A primeira pergunta que fica é por que não
foram convidados, também, dirigentes de partidos desvinculados de seu governo,
até oposicionistas? Só teria a ganhar, recebendo ponderações contrárias a seus
pontos de vista, ainda que não se dispusesse a segui-las. Costuma ser
improdutivo fazer do palácio do Planalto um Clube da Luluzinha, onde a anfitriã
fala e os comensais elogiam a refeição.
GOVERNO AUTORITÁRIO
Mas tem mais, nessa demonstração de um
governo autoritário e absolutista, que caminha para o precipício por nem querer
escutar e até desprezar opiniões diferentes e divergentes.

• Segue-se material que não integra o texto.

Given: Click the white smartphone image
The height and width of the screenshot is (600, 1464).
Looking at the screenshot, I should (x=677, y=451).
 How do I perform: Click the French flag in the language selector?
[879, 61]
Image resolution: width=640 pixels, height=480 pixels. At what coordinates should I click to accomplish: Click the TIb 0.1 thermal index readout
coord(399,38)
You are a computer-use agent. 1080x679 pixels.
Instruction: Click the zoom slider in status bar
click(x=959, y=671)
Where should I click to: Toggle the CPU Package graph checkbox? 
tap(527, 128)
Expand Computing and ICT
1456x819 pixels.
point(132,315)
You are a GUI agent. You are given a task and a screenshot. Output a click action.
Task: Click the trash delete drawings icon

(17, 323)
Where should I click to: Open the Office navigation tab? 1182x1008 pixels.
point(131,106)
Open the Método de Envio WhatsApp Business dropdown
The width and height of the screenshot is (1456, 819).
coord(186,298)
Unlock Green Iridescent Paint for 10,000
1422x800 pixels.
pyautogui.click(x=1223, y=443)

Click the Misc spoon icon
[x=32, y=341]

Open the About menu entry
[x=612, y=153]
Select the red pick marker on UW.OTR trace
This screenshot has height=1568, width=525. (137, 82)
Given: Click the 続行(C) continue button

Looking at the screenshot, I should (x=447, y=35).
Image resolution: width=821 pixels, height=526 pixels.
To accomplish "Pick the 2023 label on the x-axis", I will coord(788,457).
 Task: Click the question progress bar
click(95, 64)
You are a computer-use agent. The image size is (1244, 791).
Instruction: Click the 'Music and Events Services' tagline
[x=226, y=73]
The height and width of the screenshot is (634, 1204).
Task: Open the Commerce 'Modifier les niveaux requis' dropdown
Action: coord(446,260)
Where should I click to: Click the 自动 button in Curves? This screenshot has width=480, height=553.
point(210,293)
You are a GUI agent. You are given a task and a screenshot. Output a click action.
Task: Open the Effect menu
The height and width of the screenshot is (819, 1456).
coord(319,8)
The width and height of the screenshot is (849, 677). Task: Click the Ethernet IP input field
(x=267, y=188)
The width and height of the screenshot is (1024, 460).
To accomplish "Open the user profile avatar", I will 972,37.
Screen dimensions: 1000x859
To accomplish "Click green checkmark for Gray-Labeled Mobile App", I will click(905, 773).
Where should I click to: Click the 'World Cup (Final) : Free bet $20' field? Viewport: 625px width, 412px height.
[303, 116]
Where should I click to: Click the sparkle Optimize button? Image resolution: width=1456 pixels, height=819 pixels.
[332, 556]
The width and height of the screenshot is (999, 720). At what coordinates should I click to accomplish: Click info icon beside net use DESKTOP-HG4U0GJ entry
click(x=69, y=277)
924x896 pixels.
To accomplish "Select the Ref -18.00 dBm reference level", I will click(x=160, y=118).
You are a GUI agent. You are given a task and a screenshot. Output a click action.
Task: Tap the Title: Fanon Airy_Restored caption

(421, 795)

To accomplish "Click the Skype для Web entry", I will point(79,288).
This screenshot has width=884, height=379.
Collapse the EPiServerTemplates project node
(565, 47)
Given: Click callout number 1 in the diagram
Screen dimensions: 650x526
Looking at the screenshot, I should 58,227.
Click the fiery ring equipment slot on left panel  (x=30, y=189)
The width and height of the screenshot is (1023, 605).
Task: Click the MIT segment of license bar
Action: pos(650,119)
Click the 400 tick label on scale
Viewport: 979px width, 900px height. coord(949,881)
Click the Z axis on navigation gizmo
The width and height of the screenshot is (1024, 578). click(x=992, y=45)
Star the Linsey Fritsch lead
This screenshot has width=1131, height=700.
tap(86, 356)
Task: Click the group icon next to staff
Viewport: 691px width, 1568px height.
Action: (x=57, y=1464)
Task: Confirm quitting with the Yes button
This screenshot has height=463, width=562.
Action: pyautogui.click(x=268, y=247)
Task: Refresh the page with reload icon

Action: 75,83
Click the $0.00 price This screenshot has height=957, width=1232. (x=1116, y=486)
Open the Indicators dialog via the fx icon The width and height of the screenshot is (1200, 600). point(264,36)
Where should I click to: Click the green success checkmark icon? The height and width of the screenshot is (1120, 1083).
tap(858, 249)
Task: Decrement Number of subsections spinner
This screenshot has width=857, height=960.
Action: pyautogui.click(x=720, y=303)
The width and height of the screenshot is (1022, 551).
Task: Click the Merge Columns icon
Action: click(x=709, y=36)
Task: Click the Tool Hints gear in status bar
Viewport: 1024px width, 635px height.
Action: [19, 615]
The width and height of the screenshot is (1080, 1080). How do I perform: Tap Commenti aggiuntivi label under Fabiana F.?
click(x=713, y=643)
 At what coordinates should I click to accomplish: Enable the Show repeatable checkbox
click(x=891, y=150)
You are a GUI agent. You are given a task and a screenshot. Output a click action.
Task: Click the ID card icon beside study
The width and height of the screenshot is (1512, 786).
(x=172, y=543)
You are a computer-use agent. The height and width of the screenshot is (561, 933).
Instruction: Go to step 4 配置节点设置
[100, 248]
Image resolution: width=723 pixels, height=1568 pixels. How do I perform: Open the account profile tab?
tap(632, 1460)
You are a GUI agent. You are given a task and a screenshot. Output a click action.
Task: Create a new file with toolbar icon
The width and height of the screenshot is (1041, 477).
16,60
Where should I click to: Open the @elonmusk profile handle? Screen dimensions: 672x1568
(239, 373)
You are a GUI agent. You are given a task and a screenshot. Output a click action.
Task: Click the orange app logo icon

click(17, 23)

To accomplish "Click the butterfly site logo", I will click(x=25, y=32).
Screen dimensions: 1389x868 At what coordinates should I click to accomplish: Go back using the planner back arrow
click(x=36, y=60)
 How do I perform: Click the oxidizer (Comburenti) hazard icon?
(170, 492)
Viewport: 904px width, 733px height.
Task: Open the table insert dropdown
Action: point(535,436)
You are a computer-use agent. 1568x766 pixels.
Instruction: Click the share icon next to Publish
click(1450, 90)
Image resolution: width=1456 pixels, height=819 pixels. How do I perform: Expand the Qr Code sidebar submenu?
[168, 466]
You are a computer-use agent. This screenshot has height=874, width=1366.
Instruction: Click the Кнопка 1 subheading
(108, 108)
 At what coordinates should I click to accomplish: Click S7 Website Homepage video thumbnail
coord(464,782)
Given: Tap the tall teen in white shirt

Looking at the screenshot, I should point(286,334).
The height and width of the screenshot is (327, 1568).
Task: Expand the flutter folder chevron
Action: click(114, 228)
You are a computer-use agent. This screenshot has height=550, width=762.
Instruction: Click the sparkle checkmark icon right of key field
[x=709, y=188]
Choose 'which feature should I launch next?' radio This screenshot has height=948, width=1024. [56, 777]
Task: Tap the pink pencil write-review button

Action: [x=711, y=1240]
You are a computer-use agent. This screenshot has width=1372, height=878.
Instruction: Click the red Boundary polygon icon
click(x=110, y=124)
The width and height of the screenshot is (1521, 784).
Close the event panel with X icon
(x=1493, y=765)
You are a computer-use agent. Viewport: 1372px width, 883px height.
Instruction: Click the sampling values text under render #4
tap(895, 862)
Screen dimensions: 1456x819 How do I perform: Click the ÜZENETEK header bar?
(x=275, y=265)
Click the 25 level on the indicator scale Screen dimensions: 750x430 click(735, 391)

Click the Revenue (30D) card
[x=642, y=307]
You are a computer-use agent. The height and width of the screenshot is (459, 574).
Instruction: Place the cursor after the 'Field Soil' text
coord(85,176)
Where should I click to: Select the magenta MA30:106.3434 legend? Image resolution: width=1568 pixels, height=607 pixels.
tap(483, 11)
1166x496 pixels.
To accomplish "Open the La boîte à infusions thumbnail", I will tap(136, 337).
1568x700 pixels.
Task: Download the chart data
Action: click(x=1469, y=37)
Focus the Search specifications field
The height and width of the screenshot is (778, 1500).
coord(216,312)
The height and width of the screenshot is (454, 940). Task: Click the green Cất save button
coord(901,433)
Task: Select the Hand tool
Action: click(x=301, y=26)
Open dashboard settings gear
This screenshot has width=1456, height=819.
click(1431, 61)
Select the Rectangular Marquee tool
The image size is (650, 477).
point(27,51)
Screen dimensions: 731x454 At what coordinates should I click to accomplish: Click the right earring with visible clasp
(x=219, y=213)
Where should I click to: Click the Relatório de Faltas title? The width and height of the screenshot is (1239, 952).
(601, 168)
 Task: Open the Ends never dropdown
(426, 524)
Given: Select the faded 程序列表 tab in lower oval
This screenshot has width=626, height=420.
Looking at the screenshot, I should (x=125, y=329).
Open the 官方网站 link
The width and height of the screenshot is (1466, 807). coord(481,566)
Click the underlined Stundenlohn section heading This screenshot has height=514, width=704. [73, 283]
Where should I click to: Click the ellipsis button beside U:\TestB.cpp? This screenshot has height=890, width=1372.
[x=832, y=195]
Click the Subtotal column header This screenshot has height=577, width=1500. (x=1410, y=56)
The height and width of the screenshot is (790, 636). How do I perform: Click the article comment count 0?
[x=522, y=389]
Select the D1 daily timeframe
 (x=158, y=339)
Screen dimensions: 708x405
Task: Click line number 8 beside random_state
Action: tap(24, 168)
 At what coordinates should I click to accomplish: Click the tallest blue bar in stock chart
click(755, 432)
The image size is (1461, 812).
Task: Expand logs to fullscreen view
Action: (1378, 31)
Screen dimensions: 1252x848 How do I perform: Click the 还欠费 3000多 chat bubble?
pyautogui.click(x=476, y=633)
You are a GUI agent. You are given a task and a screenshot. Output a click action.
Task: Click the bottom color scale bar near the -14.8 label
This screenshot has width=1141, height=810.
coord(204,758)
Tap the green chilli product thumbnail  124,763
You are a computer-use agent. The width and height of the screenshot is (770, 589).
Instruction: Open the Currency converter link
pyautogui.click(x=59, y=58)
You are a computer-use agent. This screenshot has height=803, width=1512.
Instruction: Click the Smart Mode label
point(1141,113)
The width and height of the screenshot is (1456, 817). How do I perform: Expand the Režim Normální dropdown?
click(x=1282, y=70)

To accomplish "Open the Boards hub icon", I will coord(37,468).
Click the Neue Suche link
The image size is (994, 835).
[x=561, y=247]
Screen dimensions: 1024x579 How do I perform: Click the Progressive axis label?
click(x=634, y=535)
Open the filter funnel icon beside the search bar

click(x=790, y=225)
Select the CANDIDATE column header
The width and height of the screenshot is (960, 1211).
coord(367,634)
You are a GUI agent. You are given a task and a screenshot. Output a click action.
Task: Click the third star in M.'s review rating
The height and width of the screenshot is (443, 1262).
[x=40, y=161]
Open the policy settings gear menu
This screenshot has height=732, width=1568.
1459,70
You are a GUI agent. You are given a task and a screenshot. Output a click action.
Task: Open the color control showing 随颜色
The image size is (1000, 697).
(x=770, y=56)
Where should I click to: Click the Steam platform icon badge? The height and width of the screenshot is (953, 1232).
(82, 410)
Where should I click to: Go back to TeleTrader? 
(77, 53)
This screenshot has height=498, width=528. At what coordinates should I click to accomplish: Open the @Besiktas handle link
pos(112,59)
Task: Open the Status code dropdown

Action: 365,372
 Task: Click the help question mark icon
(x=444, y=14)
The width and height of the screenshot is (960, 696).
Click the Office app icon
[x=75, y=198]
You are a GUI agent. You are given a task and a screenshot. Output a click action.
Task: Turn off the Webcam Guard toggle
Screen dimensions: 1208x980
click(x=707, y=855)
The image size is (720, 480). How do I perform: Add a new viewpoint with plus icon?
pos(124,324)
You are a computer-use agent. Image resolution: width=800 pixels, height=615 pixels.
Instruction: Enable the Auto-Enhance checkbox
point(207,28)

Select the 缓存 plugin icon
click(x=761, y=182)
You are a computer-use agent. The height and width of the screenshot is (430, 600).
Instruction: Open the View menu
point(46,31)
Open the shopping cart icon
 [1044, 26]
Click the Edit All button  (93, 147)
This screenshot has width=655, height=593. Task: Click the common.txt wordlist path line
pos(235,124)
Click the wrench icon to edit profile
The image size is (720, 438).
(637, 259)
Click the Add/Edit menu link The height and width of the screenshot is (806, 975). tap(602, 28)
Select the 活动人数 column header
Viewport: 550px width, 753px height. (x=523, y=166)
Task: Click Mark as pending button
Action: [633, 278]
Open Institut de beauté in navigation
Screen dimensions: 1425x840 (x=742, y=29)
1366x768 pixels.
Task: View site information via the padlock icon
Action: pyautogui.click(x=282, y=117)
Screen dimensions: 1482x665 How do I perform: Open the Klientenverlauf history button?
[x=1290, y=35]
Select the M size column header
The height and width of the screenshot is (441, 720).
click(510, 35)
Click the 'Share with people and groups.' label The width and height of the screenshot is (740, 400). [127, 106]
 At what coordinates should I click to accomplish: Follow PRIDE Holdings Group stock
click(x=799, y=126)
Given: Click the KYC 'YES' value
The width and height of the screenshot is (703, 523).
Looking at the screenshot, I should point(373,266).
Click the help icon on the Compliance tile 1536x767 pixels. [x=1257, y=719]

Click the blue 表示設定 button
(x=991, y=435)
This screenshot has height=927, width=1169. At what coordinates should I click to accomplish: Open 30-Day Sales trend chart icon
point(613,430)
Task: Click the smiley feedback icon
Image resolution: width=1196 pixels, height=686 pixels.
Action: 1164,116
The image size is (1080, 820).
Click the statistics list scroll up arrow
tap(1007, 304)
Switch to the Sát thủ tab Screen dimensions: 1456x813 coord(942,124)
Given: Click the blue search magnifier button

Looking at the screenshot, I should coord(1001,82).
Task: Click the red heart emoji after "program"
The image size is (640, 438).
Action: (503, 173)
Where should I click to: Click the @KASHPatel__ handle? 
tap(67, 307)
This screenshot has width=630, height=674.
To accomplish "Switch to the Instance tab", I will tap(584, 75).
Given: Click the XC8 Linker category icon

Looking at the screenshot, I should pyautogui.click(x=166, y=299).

A Constituição fornece remédios para se
alargar a pauta de decisões monárquicas. Na Seção V do Capítulo II do Título
IV, nos artigos de 89 a 91, foram criados o Conselho da República e o Conselho
de Defesa Nacional.
No primeiro, estabelecendo-se como um órgão
superior de consulta do presidente da República, dele participam o
vice-presidente, os presidentes da Câmara e do Senado, os líderes da maioria e
da minoria na Câmara e no Senado, o ministro da Justiça e mais seis cidadãos
natos, maiores de 35 anos, sendo dois indicados pelo presidente da República,
dois eleitos pela Câmara e dois pelo Senado, todos com mandato de três anos,
vedada a recondução.
Alguém tem notícia de a presidente Dilma
haver sequer indicado ou solicitado a indicação desses ilustres cidadãos? Não
será por falta de gente ilustre, capaz e acima de tudo experiente, em condições
de assessorá-la e repartir com ela opiniões de alto valor. Certamente que não
para pronunciar-se sobre a intervenção federal, o estado de defesa e o estado
de sitio, opções que citadas, felizmente não se colocam. Mas para definir-se
sobre “questões relevantes para a estabilidade das instituições democráticas”,
por que não?
Vale o mesmo para o Conselho de Defesa
Nacional, com a composição do Conselho da República acrescida dos ministros da
Defesa, das Relações Exteriores, do Planejamento e dos comandantes da Marinha,
do Exército e da Aeronáutica. São múltiplas suas competências ligadas à guerra,
à decretação de estados emergenciais e à utilização de áreas indispensáveis à
segurança do território nacional, como também a missão de estudar, propor e
acompanhar o desenvolvimento de iniciativas necessárias a garantir a
independência nacional e a defesa do estado democrático.
Não poderiam, as personalidades referidas,
entender que o país atravessa situações onde a independência nacional e a
defesa do estado democrático precisam de cuidados, encontrando-se sob risco?
Certamente os integrantes do Conselho de Defesa Nacional contribuiriam para
encontrar roteiros que nos livrariam da crise econômica, da inflação desmedida
e do caos social já à vista de todos. Mas será preciso que Madame pare de
continuar se imaginando detentora única de todas as verdades absolutas.